# Focus problem with 100mm



## taxi (Sep 9, 2014)

Took these shots recently and upon close inspection, I realize that AF has focused at the wrong spot.
The images are taken with 5dm3, 100mm at 2.8 and strobe. 

1st image - focused on the basil, but the sprouts were in sharp focus
2nd image - a close up of the same shot for clearer view
3rd image - focused on the mousse but the thyme was in sharp focus

What can do to correct this problem? Any tips will be helpful.
Thanks in advance.


----------



## rwmson (Sep 9, 2014)

I recommend manual focusing for macro shots.


----------



## rpt (Sep 9, 2014)

Have you AFMAed your lens? That may be the problem. Try live view focusing also - other than manual as rwmson suggested.


----------



## Maximilian (Sep 9, 2014)

taxi said:


> Took these shots recently and upon close inspection, I realize that AF has focused at the wrong spot.
> The images are taken with 5dm3, 100mm at 2.8 and strobe.

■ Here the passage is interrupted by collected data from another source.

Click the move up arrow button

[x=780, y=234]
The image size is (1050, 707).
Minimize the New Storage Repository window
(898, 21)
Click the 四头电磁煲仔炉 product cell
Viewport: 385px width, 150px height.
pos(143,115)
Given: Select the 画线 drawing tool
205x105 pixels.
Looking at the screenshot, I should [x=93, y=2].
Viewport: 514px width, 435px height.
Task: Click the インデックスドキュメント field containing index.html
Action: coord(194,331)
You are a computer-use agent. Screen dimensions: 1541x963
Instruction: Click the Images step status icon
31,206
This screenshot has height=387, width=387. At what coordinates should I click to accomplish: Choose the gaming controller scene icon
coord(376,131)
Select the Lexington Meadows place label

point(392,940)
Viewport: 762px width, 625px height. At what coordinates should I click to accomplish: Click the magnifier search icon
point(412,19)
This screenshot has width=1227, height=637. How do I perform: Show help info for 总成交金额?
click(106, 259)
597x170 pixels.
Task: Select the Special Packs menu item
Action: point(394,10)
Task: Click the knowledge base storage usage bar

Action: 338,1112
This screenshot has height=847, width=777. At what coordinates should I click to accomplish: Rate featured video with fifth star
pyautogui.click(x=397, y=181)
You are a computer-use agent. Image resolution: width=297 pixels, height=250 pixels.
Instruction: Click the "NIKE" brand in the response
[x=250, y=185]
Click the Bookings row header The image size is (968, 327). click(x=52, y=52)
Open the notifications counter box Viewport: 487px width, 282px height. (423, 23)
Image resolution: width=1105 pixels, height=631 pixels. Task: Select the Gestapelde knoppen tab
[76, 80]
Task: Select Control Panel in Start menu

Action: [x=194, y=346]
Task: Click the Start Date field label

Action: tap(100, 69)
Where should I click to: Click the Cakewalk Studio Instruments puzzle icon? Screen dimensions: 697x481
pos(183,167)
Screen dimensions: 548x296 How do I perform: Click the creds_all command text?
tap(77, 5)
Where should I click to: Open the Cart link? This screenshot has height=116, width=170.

Hi taxi! I suppose the lens is a macro, 100 mm with or without L, because that is not 100% clear.



> 1st image - focused on the basil, but the sprouts were in sharp focus
> 2nd image - a close up of the same shot for clearer view


When I look at the basil, it is sharp - more or less. With f2.8 and at this close distance (< 50 cm?) you have almost no DOF and so just a little part of it is sharp. So here I don't see a technical problem comming from the AF. 
The sprouts are also sharp, because they are in the same focus plane. As they are filling more space in the picture they are distracting you to look at them. Difficult to say, what to do better here. 
With a T&S lens or by changing the angle of perspective you could have gotten the sprouts out of the focus plane.
Playing with the aperture could have given you more DOF and therefore the leaf of basil might become more prominent in composition.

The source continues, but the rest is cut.